*** Material for the task ***

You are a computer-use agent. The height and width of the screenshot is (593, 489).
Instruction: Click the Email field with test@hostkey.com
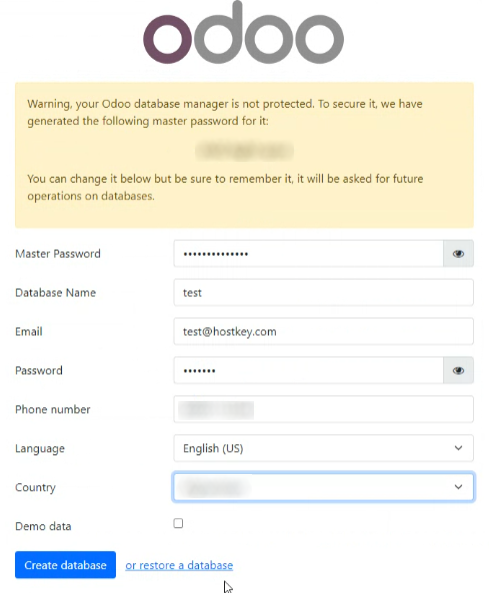(x=323, y=331)
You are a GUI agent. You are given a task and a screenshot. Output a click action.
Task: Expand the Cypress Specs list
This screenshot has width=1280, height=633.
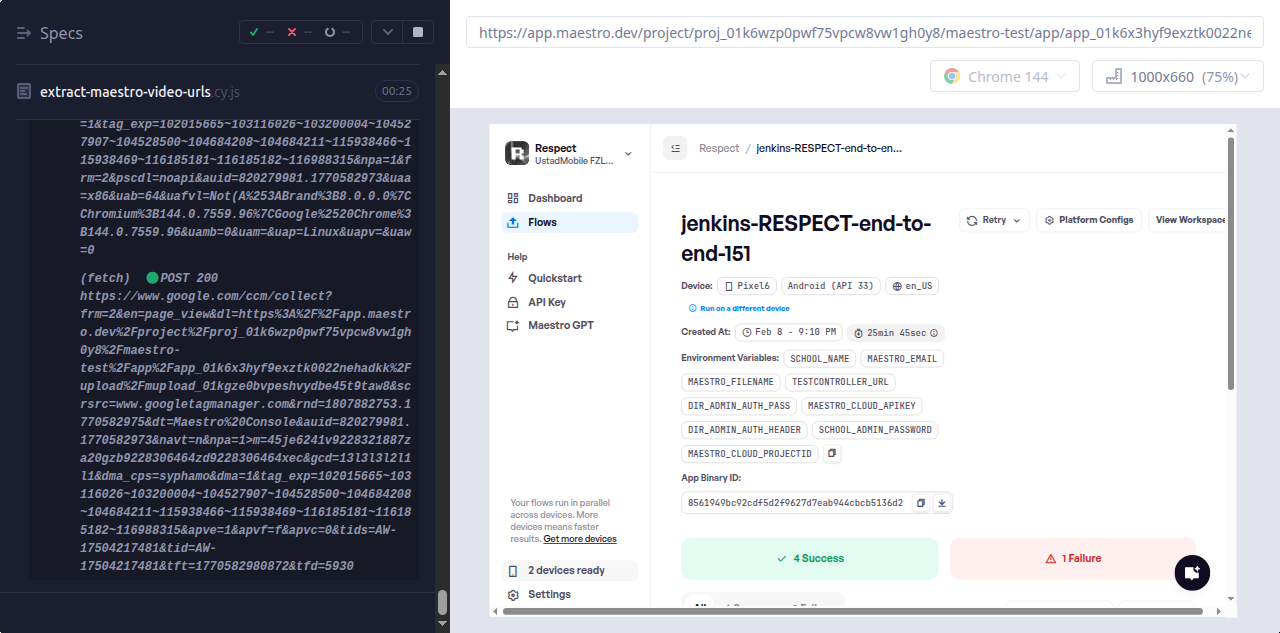[50, 33]
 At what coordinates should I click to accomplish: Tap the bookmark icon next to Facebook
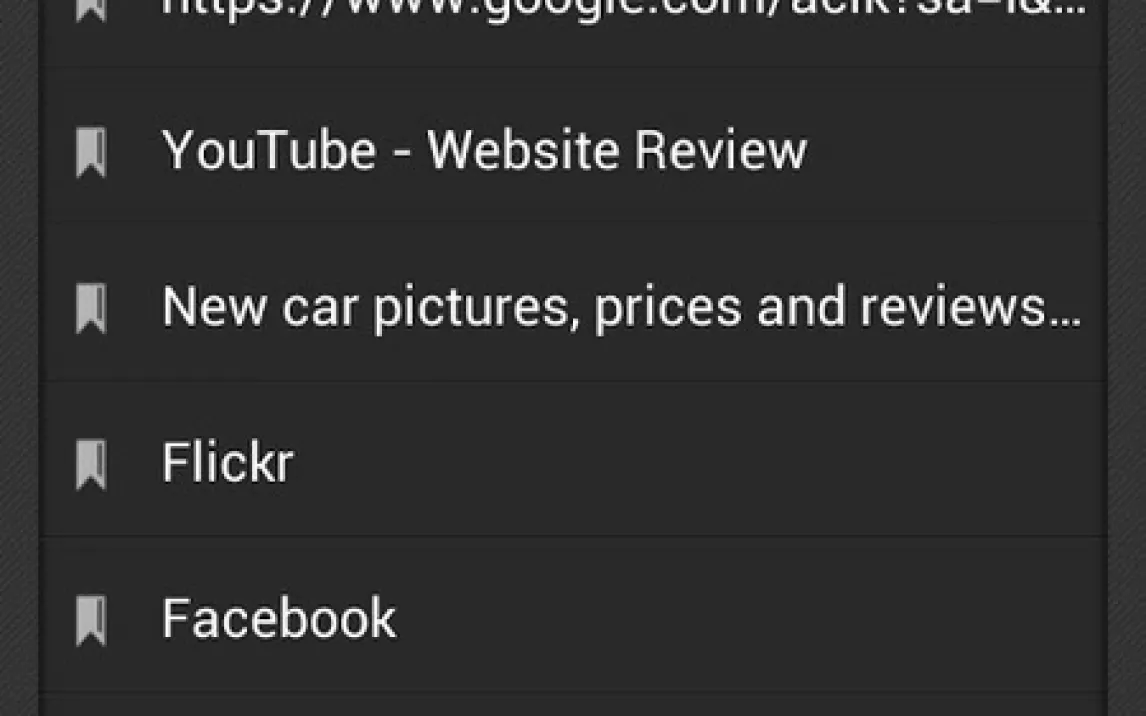tap(91, 620)
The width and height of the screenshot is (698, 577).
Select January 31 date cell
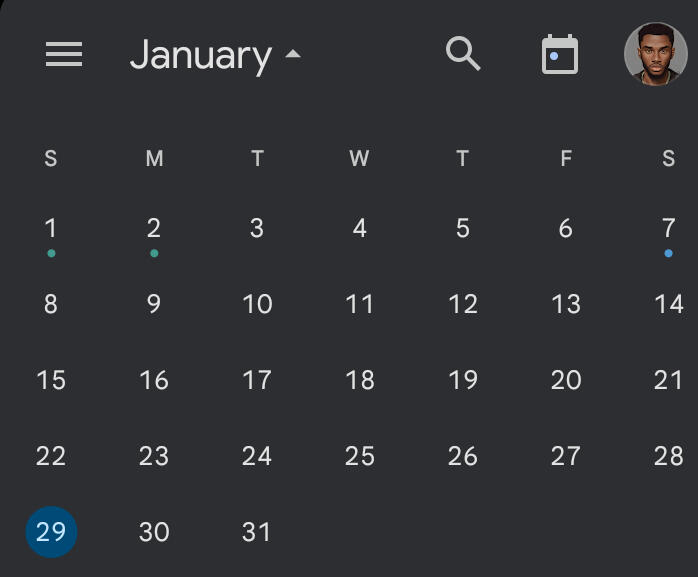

*** End of Material for the task ***

**Brief**
Letter for letter, reproduce every record above and skip the pictures.

**Response**
You are a computer-use agent. The height and width of the screenshot is (593, 489).
Instruction: Click the Email field with test@hostkey.com
(x=323, y=331)
You are a GUI agent. You are given a task and a screenshot. Output a click action.
Task: Expand the Cypress Specs list
This screenshot has width=1280, height=633.
[50, 33]
 At what coordinates should I click to accomplish: Tap the bookmark icon next to Facebook
tap(91, 620)
The width and height of the screenshot is (698, 577).
Select January 31 date cell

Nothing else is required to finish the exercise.